/
Kamis, 06 Juli 2023 | 21:09 WIB
Anies Baswedan dan Tim 8 Koalisi Perubahan (Dok. Istimewa)

Pengamat Politik Adi Prayitno mengatakan bahwa dirinya tidak berani berbicara negatif soal bakal calon presiden dari Koalisi Perubahan untuk Persatuan (KPP) Anies Baswedan.

Itu karena, dirinya pernah menyebut bahwa tidak ada harapan kemenangan bagi Anies namun dirinya justru di-bully dan dianggap sebagai provokator dan buzzer.

“Saya kalau bicara Anies tidak ada harapan, itu di-bully,” ujar Adi di kanal YouTube Zulfan Lindan Unpacking Indonesia, dikutip Suara Liberte pada Kamis (6/7/2023).

Oleh karena itu, Adi selalu mengatakan bahwa Anies memiliki harapan untuk menang. Selain agar tidak di-bully, hal tersebut dia sampaikan untuk membesarkan hati Koalisi Perubahan agar tetap yakin mengusung Anies.

“Makanya saya selalu mengatakan minimal saya tidak di-bully lah. Pasti lah ada harapan,” ujar Direktur Eksekutif Parameter Politik Indonesia ini.

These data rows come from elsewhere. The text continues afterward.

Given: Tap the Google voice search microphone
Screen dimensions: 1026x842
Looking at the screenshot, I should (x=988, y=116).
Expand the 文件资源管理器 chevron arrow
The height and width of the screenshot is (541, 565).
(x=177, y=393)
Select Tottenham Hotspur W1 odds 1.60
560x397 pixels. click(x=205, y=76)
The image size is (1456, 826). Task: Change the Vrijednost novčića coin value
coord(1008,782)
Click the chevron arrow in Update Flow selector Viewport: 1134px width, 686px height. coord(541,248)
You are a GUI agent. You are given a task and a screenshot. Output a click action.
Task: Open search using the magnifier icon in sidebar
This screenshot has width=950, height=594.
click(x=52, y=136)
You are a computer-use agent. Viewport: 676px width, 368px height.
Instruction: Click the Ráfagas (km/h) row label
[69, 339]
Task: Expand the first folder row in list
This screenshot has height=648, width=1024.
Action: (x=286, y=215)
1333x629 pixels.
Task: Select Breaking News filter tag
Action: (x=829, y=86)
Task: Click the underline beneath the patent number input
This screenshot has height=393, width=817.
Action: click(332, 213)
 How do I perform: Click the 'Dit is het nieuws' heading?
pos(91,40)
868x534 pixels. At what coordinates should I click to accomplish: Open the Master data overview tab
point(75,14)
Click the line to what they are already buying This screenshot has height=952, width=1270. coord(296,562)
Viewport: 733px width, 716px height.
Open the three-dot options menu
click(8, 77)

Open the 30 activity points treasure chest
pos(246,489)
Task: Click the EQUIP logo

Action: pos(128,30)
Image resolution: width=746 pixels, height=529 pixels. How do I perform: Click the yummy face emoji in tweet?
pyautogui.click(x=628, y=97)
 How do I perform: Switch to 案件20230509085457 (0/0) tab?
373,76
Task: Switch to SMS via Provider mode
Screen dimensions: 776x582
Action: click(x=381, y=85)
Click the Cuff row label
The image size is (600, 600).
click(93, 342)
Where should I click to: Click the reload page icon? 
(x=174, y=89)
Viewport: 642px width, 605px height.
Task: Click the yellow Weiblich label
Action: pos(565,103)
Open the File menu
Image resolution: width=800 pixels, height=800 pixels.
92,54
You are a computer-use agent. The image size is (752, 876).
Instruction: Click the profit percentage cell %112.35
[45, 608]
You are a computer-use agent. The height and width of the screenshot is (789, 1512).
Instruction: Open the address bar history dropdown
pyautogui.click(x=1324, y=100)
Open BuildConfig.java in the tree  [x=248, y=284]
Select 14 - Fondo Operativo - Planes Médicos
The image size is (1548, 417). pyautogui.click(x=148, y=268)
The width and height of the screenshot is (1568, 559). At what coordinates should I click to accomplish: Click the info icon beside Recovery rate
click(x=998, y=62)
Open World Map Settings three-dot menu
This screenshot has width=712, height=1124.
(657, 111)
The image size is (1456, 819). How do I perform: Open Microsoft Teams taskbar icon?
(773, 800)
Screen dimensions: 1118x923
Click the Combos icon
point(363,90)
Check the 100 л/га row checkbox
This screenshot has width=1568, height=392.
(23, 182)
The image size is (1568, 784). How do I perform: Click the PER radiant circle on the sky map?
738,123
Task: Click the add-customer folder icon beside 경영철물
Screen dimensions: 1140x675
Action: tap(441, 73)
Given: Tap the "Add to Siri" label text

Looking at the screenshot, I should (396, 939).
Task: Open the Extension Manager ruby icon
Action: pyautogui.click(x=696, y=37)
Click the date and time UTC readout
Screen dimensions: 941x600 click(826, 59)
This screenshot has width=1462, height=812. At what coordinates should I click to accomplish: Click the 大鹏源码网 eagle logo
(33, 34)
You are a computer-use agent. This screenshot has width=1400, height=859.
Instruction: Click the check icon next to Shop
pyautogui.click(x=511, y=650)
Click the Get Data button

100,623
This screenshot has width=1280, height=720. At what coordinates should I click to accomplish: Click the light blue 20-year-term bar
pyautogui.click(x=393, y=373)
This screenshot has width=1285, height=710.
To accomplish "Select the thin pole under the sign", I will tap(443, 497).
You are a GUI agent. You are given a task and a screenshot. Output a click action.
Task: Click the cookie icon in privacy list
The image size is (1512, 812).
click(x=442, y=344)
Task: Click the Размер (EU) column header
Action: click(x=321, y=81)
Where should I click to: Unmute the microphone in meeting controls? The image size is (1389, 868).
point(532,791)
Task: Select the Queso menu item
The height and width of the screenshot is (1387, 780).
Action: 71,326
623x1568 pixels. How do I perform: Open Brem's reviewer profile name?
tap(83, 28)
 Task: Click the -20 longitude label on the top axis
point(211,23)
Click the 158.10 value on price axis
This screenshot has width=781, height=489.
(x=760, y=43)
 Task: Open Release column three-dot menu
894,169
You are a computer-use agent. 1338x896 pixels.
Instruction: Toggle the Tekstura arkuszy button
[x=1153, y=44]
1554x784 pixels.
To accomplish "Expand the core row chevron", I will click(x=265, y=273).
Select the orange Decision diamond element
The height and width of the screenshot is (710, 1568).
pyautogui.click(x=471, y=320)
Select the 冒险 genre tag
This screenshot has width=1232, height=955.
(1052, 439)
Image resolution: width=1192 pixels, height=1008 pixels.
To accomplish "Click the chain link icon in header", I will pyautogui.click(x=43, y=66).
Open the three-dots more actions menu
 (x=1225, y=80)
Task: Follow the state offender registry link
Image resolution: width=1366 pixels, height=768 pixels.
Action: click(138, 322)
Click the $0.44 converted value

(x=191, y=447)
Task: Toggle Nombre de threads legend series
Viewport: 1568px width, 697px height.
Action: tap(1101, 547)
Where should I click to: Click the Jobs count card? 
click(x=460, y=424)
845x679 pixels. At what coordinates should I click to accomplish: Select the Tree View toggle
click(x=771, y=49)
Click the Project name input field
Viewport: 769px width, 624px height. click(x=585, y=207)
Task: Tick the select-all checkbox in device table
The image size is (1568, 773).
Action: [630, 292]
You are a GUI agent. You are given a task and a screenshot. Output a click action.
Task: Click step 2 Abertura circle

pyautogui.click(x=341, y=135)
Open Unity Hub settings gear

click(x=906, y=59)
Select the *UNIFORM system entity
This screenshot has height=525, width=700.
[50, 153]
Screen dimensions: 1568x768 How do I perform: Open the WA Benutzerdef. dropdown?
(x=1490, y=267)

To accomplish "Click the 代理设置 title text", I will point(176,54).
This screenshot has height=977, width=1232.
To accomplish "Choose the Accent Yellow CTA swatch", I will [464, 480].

Itu karena, menurutnya Koalisi Perubahan yang mengusung Anies memang masih memiliki harapan untuk berlayar seandainya mereka semua bersatu.

“Karena kalau mau jujur sebenarnya, yang bisa menyatukan poros perubahan itu mereka sendiri, bukan faktor yang lain,” ujar Adi.

Berlayar atau tidaknya Anies, hal itu bergantung pada iman politik ketiga ketua umum partai politik pengusungnya. “Jadi maju tidaknya itu bagi saya bagaimana iman politik ketiga ketua umum partai ini tegak lurus ke Anies,” ujar Adi.

Adi kemudian menyarankan agar partai politik pengusung Anies mulai bergerak alih-alih merutuki faktor eksternal seperti adanya upaya penjegalan dan sebagainya.

Baca Juga: Jadi Polisi Kebanggaan, Siapa Ayah Ganjar Pranowo?

“Ketimbang sibuk selalu mengutuk kegelapan, kan mending mulai nyalakan lilin. Bahwa lilin di mereka itu adalah ketiga partai ini, Bang,” ujarnya.